WORK INSTRUCTIONS => Rewrite the records below with "GUI agent" changed to "screen agent" everywhere it occurs, leaving every other part untouched.

Stored dataset items:
##########
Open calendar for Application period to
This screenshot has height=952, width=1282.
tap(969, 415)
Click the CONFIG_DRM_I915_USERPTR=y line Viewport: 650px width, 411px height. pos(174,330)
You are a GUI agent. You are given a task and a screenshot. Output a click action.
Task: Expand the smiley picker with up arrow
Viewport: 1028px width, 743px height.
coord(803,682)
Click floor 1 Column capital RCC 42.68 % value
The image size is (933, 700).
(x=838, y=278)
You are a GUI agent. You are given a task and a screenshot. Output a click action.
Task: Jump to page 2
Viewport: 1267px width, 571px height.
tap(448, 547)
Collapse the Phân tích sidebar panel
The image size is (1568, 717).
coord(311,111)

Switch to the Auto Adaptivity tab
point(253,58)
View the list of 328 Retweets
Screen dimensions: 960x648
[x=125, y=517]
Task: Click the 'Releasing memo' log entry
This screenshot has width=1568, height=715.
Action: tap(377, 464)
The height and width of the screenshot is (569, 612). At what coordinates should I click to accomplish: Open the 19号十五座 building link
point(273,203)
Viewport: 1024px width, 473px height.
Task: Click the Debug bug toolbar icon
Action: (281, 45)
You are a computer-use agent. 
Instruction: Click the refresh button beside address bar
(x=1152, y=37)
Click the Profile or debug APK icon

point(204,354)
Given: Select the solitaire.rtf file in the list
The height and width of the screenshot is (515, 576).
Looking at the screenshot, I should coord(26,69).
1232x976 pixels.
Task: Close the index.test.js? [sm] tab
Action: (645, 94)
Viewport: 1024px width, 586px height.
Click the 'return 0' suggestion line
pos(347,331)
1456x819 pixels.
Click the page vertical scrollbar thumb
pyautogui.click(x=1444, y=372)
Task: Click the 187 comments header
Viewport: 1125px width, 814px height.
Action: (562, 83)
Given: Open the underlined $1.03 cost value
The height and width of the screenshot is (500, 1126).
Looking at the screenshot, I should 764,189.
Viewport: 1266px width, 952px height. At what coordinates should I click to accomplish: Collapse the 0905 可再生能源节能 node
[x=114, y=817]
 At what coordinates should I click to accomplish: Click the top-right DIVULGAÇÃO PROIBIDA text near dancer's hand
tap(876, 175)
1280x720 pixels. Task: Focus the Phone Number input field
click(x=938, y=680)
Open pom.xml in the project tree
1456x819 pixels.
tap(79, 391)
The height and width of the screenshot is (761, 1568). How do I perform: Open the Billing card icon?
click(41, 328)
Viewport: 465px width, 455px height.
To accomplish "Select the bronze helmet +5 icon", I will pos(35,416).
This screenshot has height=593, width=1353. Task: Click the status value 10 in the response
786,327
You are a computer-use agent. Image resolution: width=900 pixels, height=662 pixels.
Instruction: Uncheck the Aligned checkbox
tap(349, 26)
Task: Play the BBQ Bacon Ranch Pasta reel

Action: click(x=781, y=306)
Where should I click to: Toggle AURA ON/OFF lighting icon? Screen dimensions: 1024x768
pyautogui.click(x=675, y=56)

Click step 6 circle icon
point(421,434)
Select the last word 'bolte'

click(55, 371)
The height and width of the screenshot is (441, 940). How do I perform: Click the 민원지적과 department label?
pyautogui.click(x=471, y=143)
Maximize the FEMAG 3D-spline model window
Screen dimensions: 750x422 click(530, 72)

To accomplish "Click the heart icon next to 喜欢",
##########
RIGHT ANSWER =>
Open calendar for Application period to
This screenshot has height=952, width=1282.
tap(969, 415)
Click the CONFIG_DRM_I915_USERPTR=y line Viewport: 650px width, 411px height. pos(174,330)
You are a screen agent. You are given a task and a screenshot. Output a click action.
Task: Expand the smiley picker with up arrow
Viewport: 1028px width, 743px height.
coord(803,682)
Click floor 1 Column capital RCC 42.68 % value
The image size is (933, 700).
(x=838, y=278)
You are a screen agent. You are given a task and a screenshot. Output a click action.
Task: Jump to page 2
Viewport: 1267px width, 571px height.
tap(448, 547)
Collapse the Phân tích sidebar panel
The image size is (1568, 717).
coord(311,111)

Switch to the Auto Adaptivity tab
point(253,58)
View the list of 328 Retweets
Screen dimensions: 960x648
[x=125, y=517]
Task: Click the 'Releasing memo' log entry
This screenshot has width=1568, height=715.
Action: tap(377, 464)
The height and width of the screenshot is (569, 612). At what coordinates should I click to accomplish: Open the 19号十五座 building link
point(273,203)
Viewport: 1024px width, 473px height.
Task: Click the Debug bug toolbar icon
Action: (281, 45)
You are a computer-use agent. 
Instruction: Click the refresh button beside address bar
(x=1152, y=37)
Click the Profile or debug APK icon

point(204,354)
Given: Select the solitaire.rtf file in the list
The height and width of the screenshot is (515, 576).
Looking at the screenshot, I should coord(26,69).
1232x976 pixels.
Task: Close the index.test.js? [sm] tab
Action: (645, 94)
Viewport: 1024px width, 586px height.
Click the 'return 0' suggestion line
pos(347,331)
1456x819 pixels.
Click the page vertical scrollbar thumb
pyautogui.click(x=1444, y=372)
Task: Click the 187 comments header
Viewport: 1125px width, 814px height.
Action: (562, 83)
Given: Open the underlined $1.03 cost value
The height and width of the screenshot is (500, 1126).
Looking at the screenshot, I should 764,189.
Viewport: 1266px width, 952px height. At what coordinates should I click to accomplish: Collapse the 0905 可再生能源节能 node
[x=114, y=817]
 At what coordinates should I click to accomplish: Click the top-right DIVULGAÇÃO PROIBIDA text near dancer's hand
tap(876, 175)
1280x720 pixels. Task: Focus the Phone Number input field
click(x=938, y=680)
Open pom.xml in the project tree
1456x819 pixels.
tap(79, 391)
The height and width of the screenshot is (761, 1568). How do I perform: Open the Billing card icon?
click(41, 328)
Viewport: 465px width, 455px height.
To accomplish "Select the bronze helmet +5 icon", I will pos(35,416).
This screenshot has height=593, width=1353. Task: Click the status value 10 in the response
786,327
You are a computer-use agent. Image resolution: width=900 pixels, height=662 pixels.
Instruction: Uncheck the Aligned checkbox
tap(349, 26)
Task: Play the BBQ Bacon Ranch Pasta reel

Action: click(x=781, y=306)
Where should I click to: Toggle AURA ON/OFF lighting icon? Screen dimensions: 1024x768
pyautogui.click(x=675, y=56)

Click step 6 circle icon
point(421,434)
Select the last word 'bolte'

click(55, 371)
The height and width of the screenshot is (441, 940). How do I perform: Click the 민원지적과 department label?
pyautogui.click(x=471, y=143)
Maximize the FEMAG 3D-spline model window
Screen dimensions: 750x422 click(530, 72)

To accomplish "Click the heart icon next to 喜欢",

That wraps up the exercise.